In the moment, I saw myself on the floor.  I saw myself shattered in a million pieces of varying shapes and sizes.  I saw myself cracked open and no longer in control.  I couldn’t hold myself together and looking at all the pieces, I was overwhelmed by the fact that that I also couldn’t put myself together again.  Free? Perhaps.
 
As I sat on the floor in the corner curled up like a wounded child, with all the lights on, but it still felt like the darkest season of my life.  Every plan AND its contingency came to a screeching halt.   I mourned the loss of my having it togetherness. There was no do for me.  All that remained was the be that called out to me for so long.  How can I be? Isn’t it irresponsible for me to be still in a storm like this?  Little Angela (my wounded inner child) was present needing to feel safe in this, almost forced, vulnerability—in this exposure.  The answer was so clear: to continue down this path, in the same way, will yield the exact same results.  So, I sat there and did not move until I could be at peace with the present and accept my current state. It was in that “naked and unashamed” moment that about the freedom that comes from transformation.  I will never be the same.  That’s a miracle.
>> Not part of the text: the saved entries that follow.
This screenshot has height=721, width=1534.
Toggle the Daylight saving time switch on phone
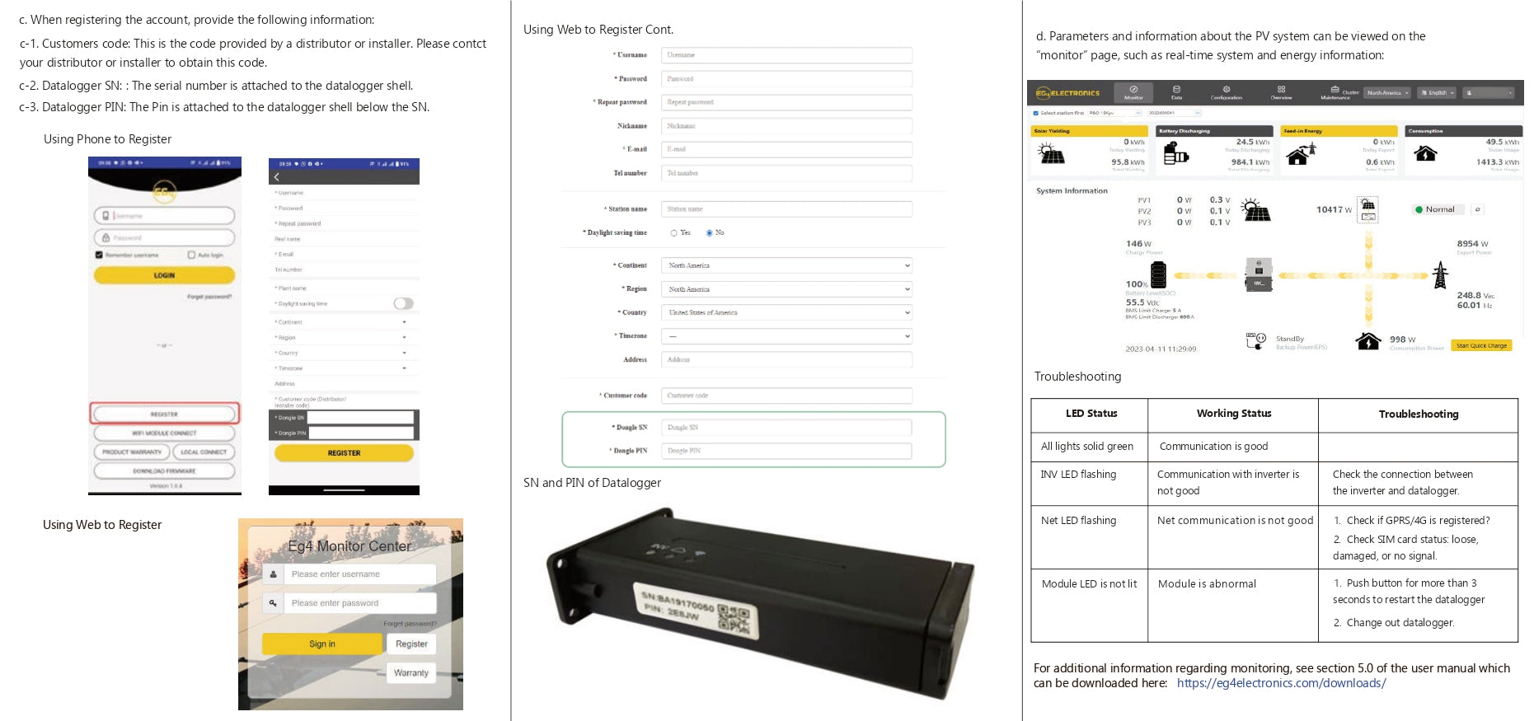[403, 303]
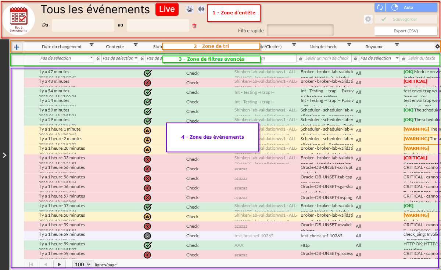The width and height of the screenshot is (441, 270).
Task: Click the Bac à événements calendar logo
Action: (18, 19)
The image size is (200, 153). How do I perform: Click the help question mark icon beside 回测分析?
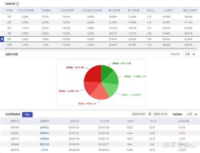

AND I am grateful.
 
A difficult truth is loss brings about transformation.  In the middle of a season of loss, it can often feel dark, heavy, oooh and tender!  I have a plant in my house (stay with me) who I named Teresa.  Teresa has big full leaves with volume (she’s giving Dominican salon blow out vibes).  She had to get her dead ends trimmed and did not react well.  She was comfortable holding on to the ends of her leaves—browned and dead—because they were hers and they made her feel comfortable.  Teresa rebelled after the pruning.  She started shedding the healthiest parts of herself because making space for what is new was uncomfortable.  Many of us are no different, we rebel against what is in our best interest because the stretch beyond our comfort zone is too scary and feels unsafe!  That, my friends, is what it means to transform and it is the only way to achieve personal freedom.
 
Transformation does not just take practice, it takes faith.  The kind of faith that allows us to drop peacefully into what is…trusting the change is upon us even we cannot see.
 
AFFIRM: I am not afraid of the dark.

Sending you all the love, joy, freedom, justice, and power you can stand.